What the exercise asks:
Reproduce verbatim the line containing "Screen dimensions: 1200x591" and every line that follows it through the end of the entries below, omitting all pictures.
++++++
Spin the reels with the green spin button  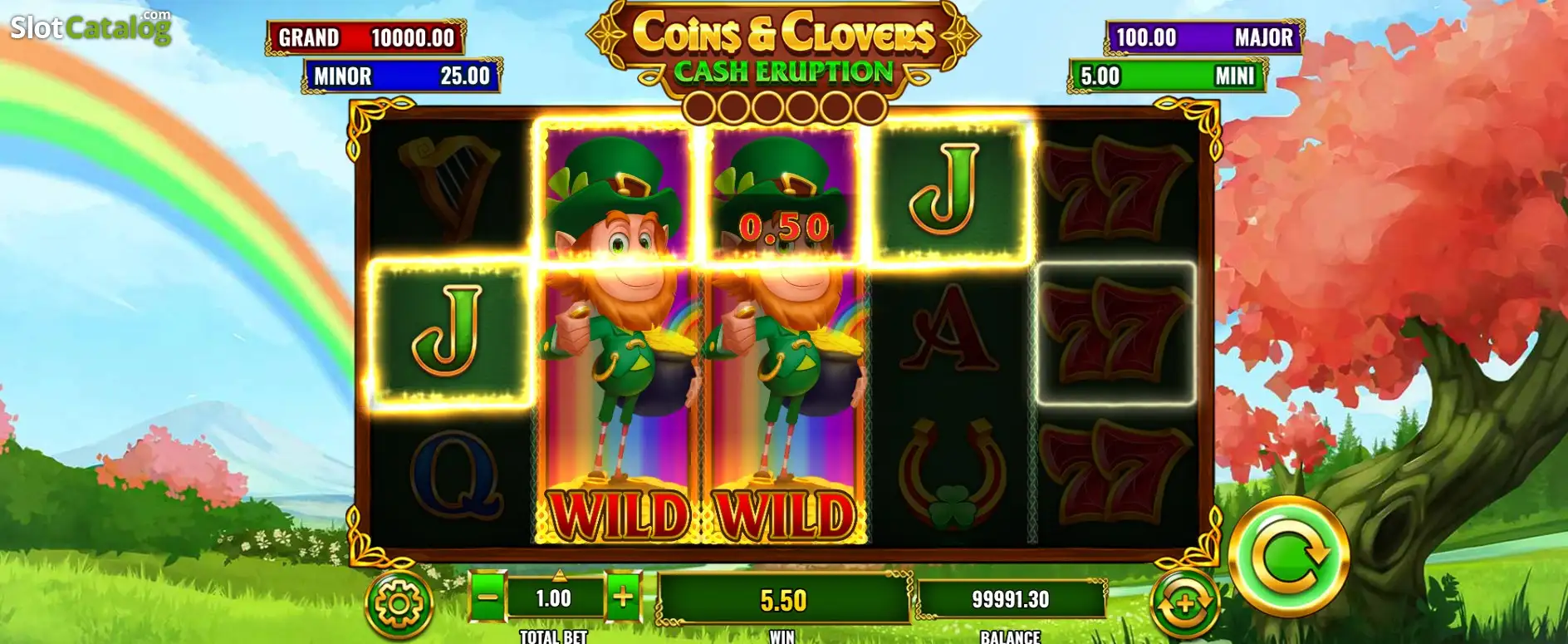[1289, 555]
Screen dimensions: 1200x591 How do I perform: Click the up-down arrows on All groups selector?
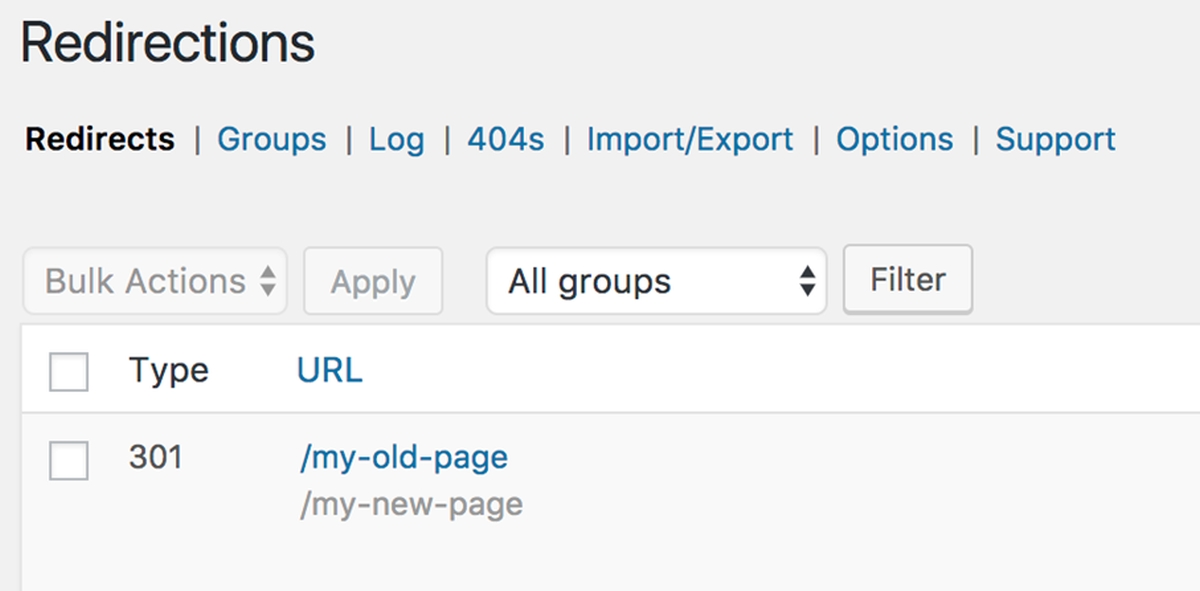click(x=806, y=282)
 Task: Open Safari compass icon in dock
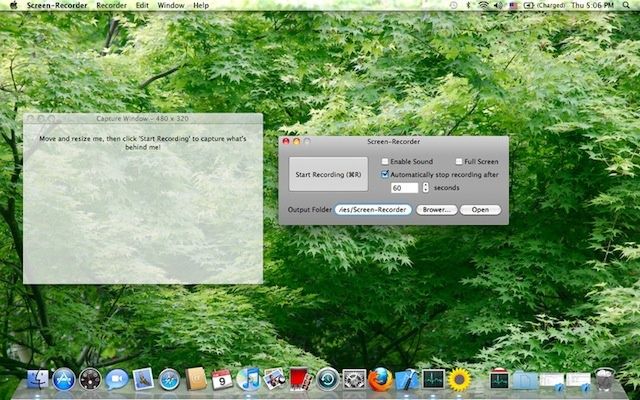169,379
++++++
Reply:
Screen dimensions: 1200x591 How do I perform: Click the up-down arrows on All groups selector?
click(x=806, y=282)
 Task: Open Safari compass icon in dock
169,379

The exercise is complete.